### Reading text
=== Section Start ===

Example Question #4 : Making Predictions

Adapted from "Wild Animals in Captivity" by W. A. Atkinson in Chatterbox Periodical (1906, ed. J. Erskine Clark)

Notwithstanding all the care which is now bestowed upon wild animals in our zoological gardens and menageries, nearly all of them suffer a little in some way or other by confinement. When we think of the great difference which exists between the surroundings natural to a free wild animal, and those of even the best zoological gardens, we cannot but be surprised that so many animals from all parts of the world can be kept alive and in good condition in a climate so changeable as ours. Every effort is made by the keepers to copy as far as possible the natural conditions to which each animal is accustomed.

=== Section End ===

Saved entries
=== Section Start ===

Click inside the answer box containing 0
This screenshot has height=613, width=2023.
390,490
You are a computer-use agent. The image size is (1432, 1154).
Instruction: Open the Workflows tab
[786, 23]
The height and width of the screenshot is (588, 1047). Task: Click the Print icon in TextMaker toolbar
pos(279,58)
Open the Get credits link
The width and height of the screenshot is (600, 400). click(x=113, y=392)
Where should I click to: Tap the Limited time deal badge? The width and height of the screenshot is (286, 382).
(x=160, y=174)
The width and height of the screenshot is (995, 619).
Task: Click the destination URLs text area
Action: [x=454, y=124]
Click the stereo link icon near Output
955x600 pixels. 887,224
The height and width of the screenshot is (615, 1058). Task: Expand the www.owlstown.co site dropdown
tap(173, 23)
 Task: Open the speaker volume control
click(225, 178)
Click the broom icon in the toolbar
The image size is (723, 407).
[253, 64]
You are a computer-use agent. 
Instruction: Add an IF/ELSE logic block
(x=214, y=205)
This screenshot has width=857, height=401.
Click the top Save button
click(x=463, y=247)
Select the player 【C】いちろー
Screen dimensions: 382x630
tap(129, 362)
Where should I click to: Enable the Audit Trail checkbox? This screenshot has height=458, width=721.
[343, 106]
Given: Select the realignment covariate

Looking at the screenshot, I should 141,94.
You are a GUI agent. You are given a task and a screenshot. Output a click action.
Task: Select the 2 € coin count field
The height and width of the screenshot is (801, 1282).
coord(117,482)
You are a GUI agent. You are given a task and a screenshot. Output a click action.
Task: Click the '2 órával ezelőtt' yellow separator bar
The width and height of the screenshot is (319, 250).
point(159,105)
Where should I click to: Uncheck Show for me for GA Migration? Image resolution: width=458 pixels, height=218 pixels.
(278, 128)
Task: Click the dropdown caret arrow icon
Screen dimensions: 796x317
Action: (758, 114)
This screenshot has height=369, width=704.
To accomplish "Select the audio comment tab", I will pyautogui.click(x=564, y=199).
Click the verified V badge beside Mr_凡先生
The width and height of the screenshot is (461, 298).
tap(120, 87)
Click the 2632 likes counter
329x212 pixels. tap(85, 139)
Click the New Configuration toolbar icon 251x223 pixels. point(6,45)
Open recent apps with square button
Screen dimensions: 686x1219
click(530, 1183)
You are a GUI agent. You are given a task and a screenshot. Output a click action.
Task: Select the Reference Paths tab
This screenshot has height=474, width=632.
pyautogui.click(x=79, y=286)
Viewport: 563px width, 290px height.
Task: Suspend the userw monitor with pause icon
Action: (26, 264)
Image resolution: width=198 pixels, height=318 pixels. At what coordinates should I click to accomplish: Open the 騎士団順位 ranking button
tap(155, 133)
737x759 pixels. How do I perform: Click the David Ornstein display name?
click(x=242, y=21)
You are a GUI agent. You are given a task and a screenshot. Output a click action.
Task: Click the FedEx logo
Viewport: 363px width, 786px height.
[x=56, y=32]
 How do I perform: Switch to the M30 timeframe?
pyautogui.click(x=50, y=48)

=== Section End ===

### Exercise instructions
- A) In the passage on wild animals in captivity, what do the keepers try to copy as far as possible?
- B) Please return the part of the passage on wild animals in captivity that opens with the words containing "Example Question #4" and closes with "J. Erskine Clark)".

### Solutions
- A) The natural conditions to which each animal is accustomed.

- B)
Example Question #4 : Making Predictions

Adapted from "Wild Animals in Captivity" by W. A. Atkinson in Chatterbox Periodical (1906, ed. J. Erskine Clark)